Tag Archives: management

Ends And Means

The cynics among you believe that as a brand or as a company behavior matters far less than a low price and a quality product. If you provide a great service or a good product and price it as low as possible, consumers will buy. It doesn’t matter if you pollute the air or pay lousy wages. Consumers just want to know what’s in it for them. The good news, from my perspective, is that you are wrong. Here is the evidence to back it up.

The Havas folks did a study to understand how corporate social responsibility has evolved over the past decade. They looked at how are companies responding to consumer pressures to work toward the common good and what those consumers now expect from their brand partners. Most importantly, the studied how critical these expectations are to their purchase decisions.

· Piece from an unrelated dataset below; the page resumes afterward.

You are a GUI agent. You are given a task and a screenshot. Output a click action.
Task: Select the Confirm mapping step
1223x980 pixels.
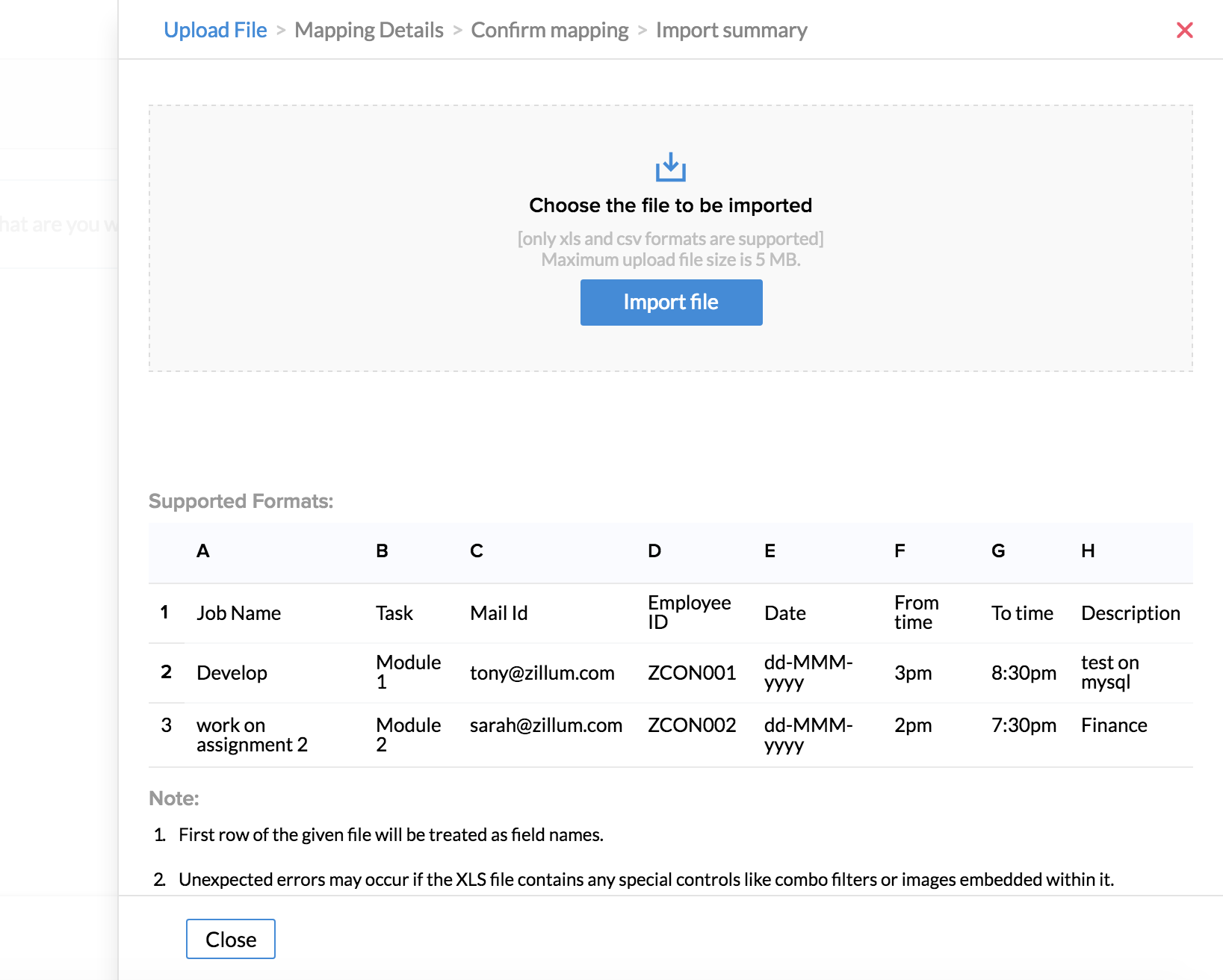coord(550,30)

As it turns out, consumers are extremely interested in this. Half of mainstream consumers and two-thirds of Prosumers (a term coined by futurist Alvin Toffler – a consumer who produces and consumes media – and who doesn’t?) avoid buying from businesses deemed to have a negative social or environmental impact. As the study states: “People still want bargains, of course, but it’s even more essential that products and services offer some sort of enduring value.”

Some other points from the study:

  • When we asked respondents how important it is for a company’s CEO to do certain things, paying workers a fair wage and providing a pleasant work environment received higher scores than earning profits or even being environmentally conscious.
  • People aren’t looking for businesses to act as quasi-governments. On the contrary, around two-thirds of our global sample actually fear the power big corporations already wield. What they want to see are all the world’s players—governments, corporations, NGOs, citizens—working together to tackle problems that no single entity can solve alone.
  • Two-thirds of our global sample agreed that businesses actually bear as much responsibility as governments for driving positive social change, and 62 percent said they’d like their favorite brands to play a bigger role in solving social problems.

The point is that if you believe that your brand or company can let the ends – revenues and profits – justify any means, you’re sadly mistaken.  The study shows that companies that do good are more likely to do well.  Isn’t that the end we’re all after?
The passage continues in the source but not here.